* Provided entries:
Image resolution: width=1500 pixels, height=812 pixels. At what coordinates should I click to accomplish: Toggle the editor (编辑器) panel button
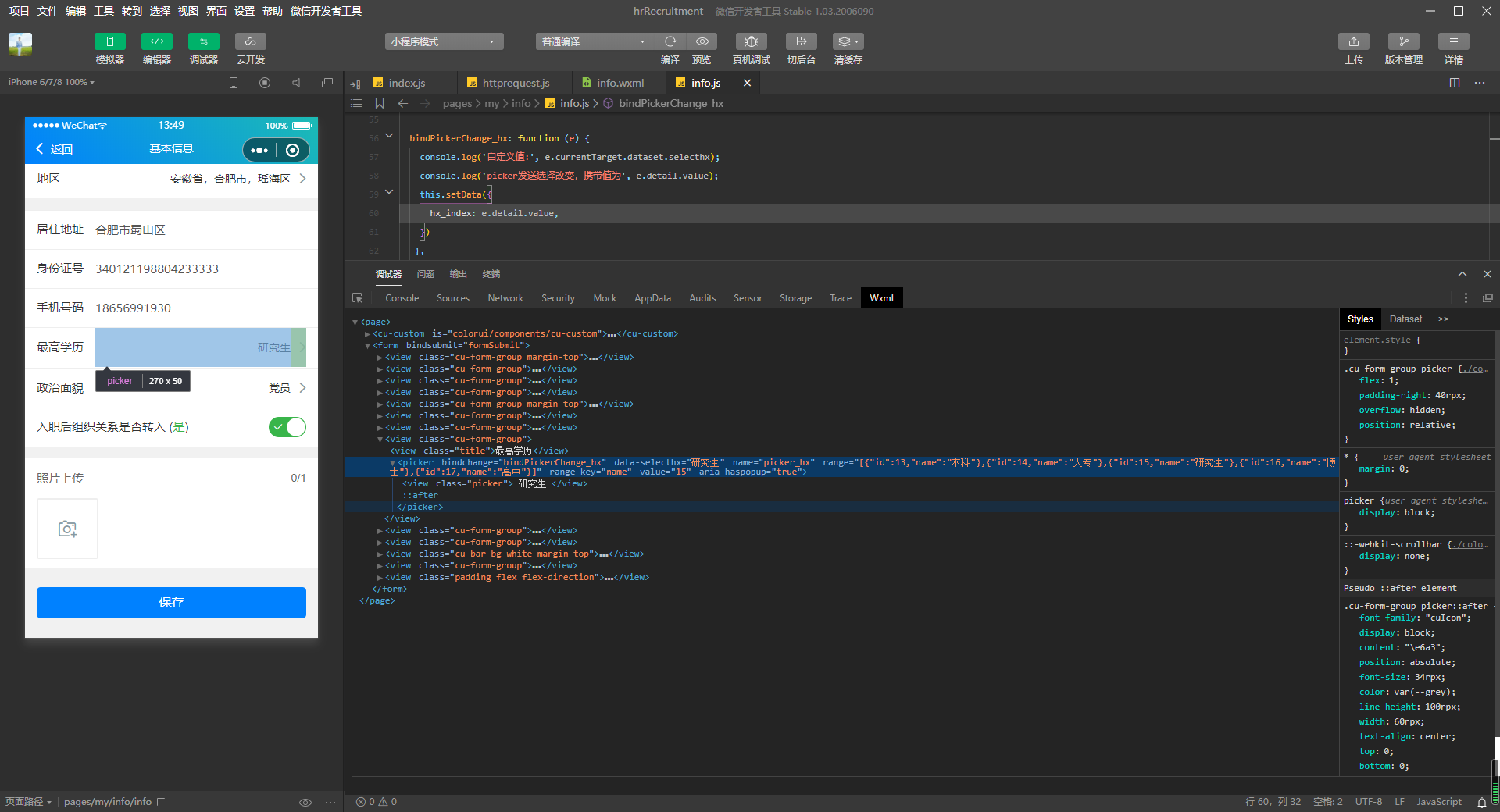(x=156, y=41)
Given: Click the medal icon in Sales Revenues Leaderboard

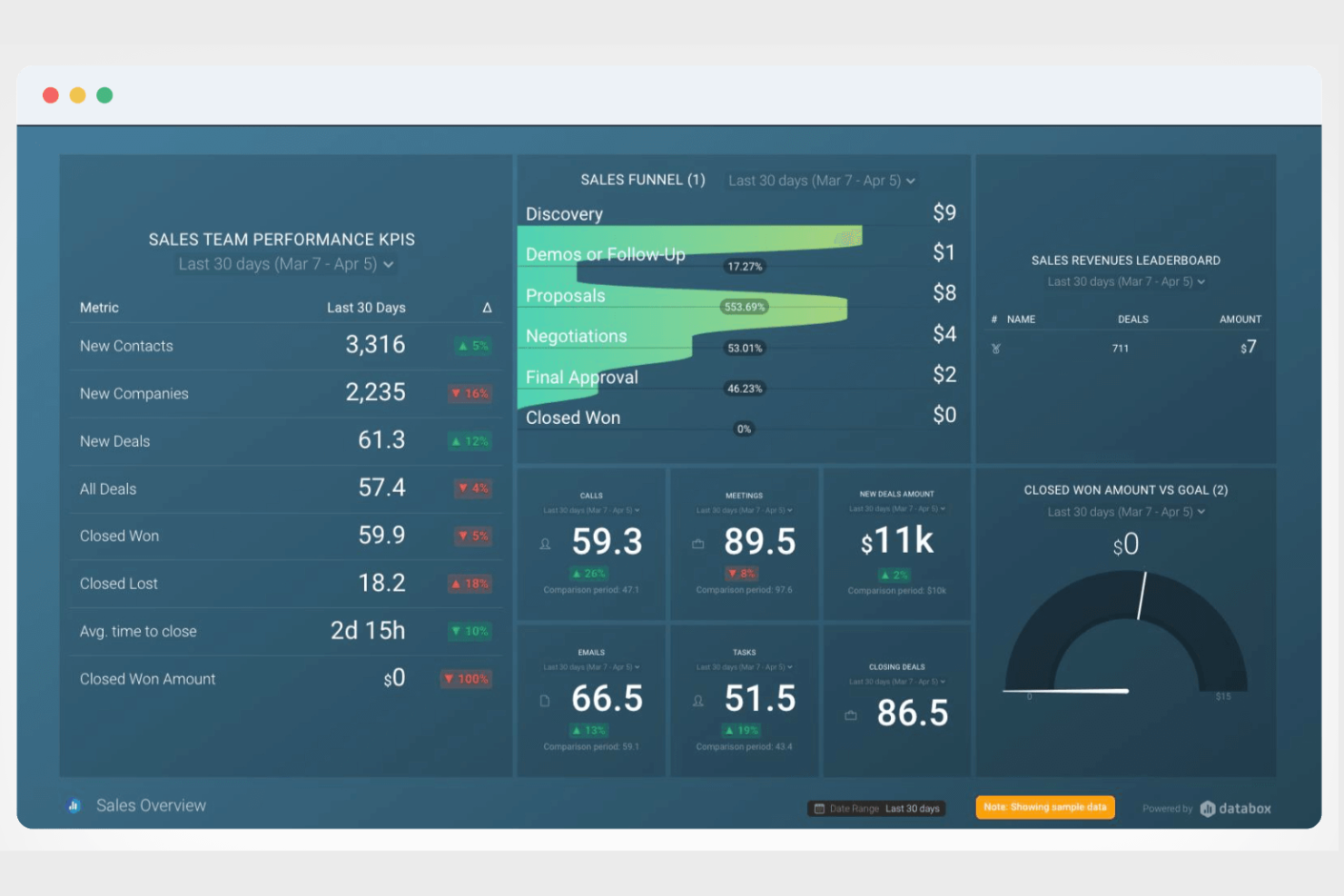Looking at the screenshot, I should [995, 348].
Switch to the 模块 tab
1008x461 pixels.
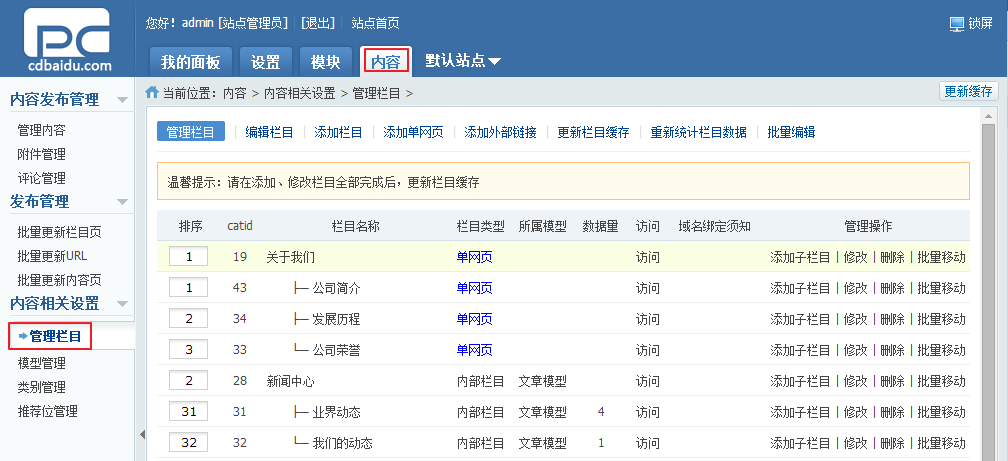[325, 62]
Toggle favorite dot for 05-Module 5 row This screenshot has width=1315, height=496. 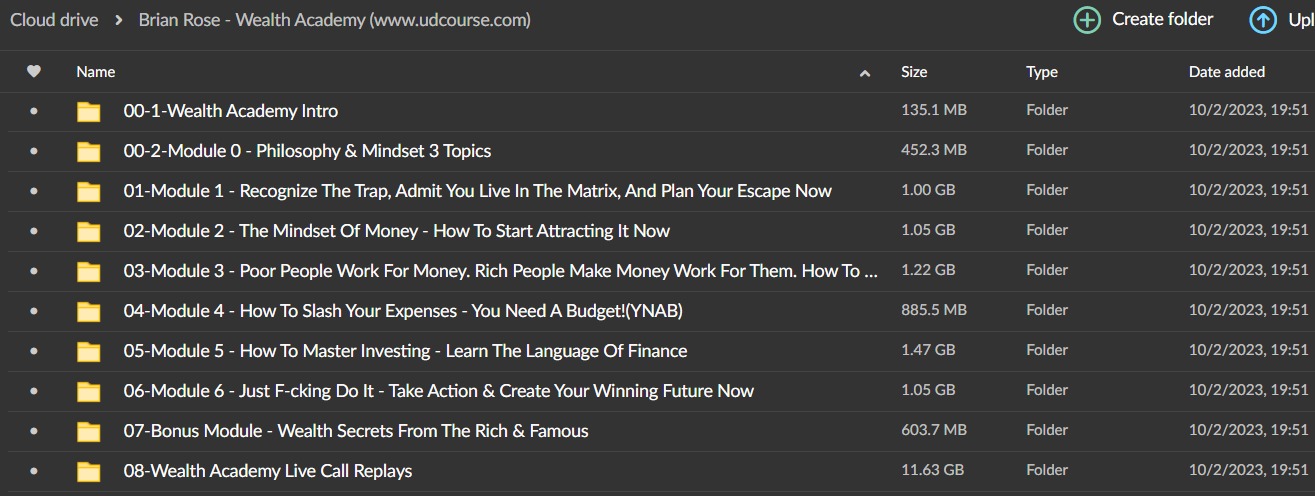pyautogui.click(x=34, y=351)
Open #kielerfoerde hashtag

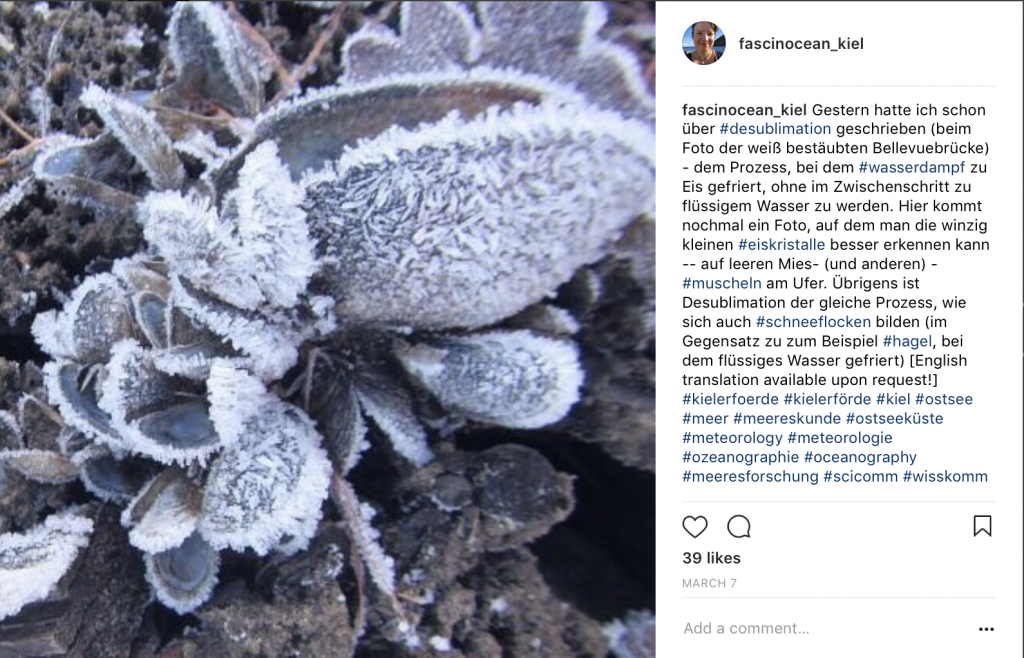pyautogui.click(x=730, y=399)
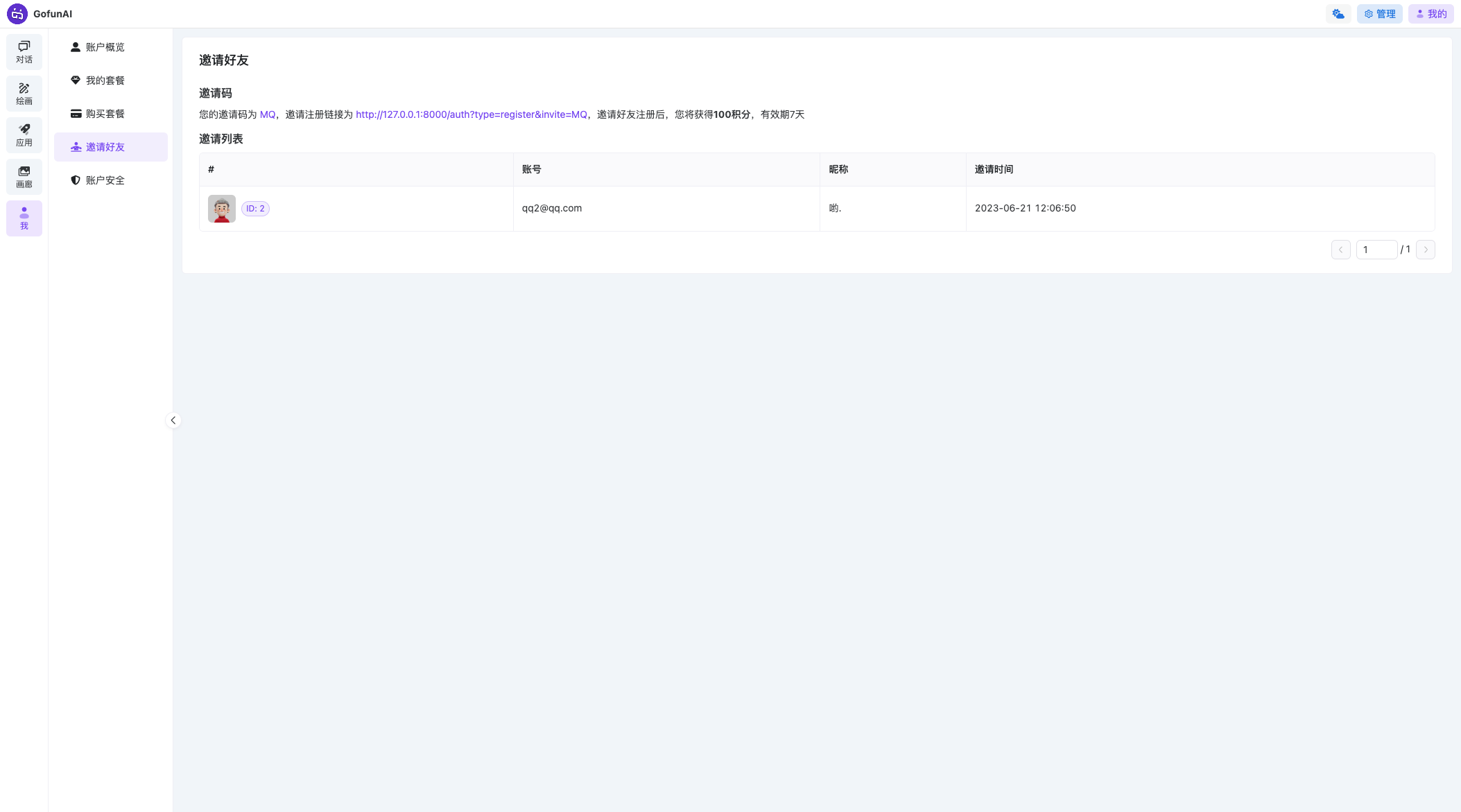Select the 我 profile sidebar icon
Screen dimensions: 1461x812
click(x=24, y=218)
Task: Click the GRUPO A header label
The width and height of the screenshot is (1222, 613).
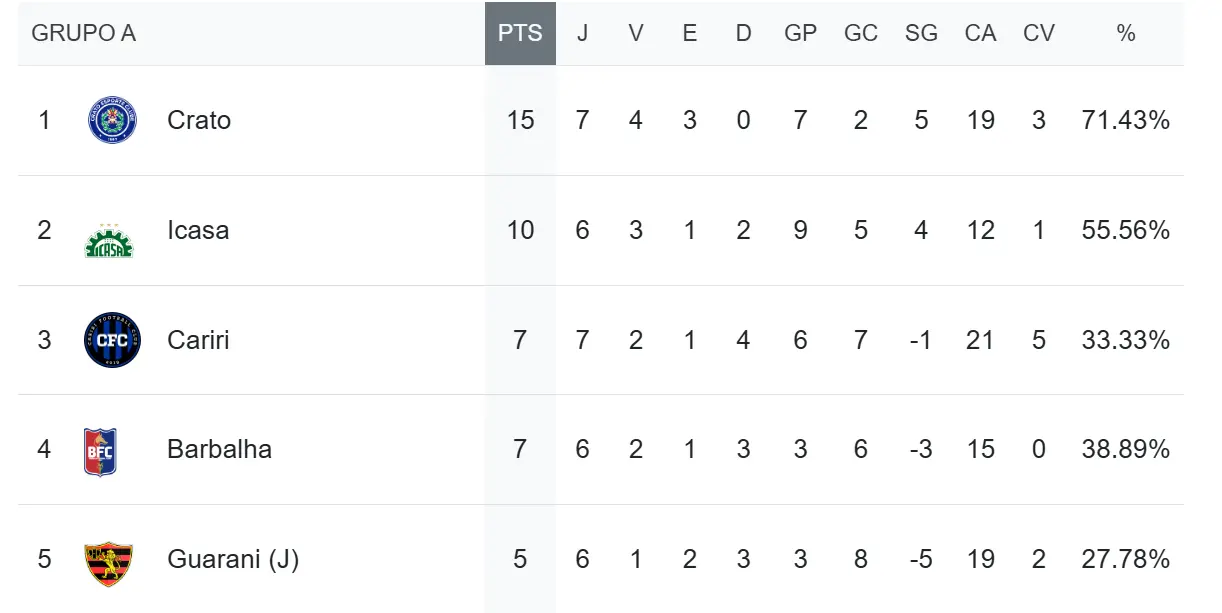Action: tap(84, 33)
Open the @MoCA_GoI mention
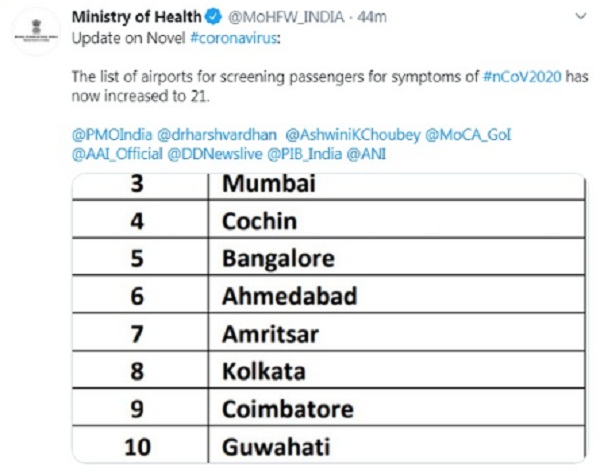Viewport: 600px width, 475px height. tap(468, 135)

* Short exercise: Write out the lines from the one containing "Task: Click the GRUPO A header label" through the end of the lines, inclusive, reproducing them exactly and leaving out the pictures.

* Output below:
Task: Click the GRUPO A header label
The width and height of the screenshot is (1222, 613).
Action: tap(84, 33)
Open the @MoCA_GoI mention
Viewport: 600px width, 475px height. tap(468, 135)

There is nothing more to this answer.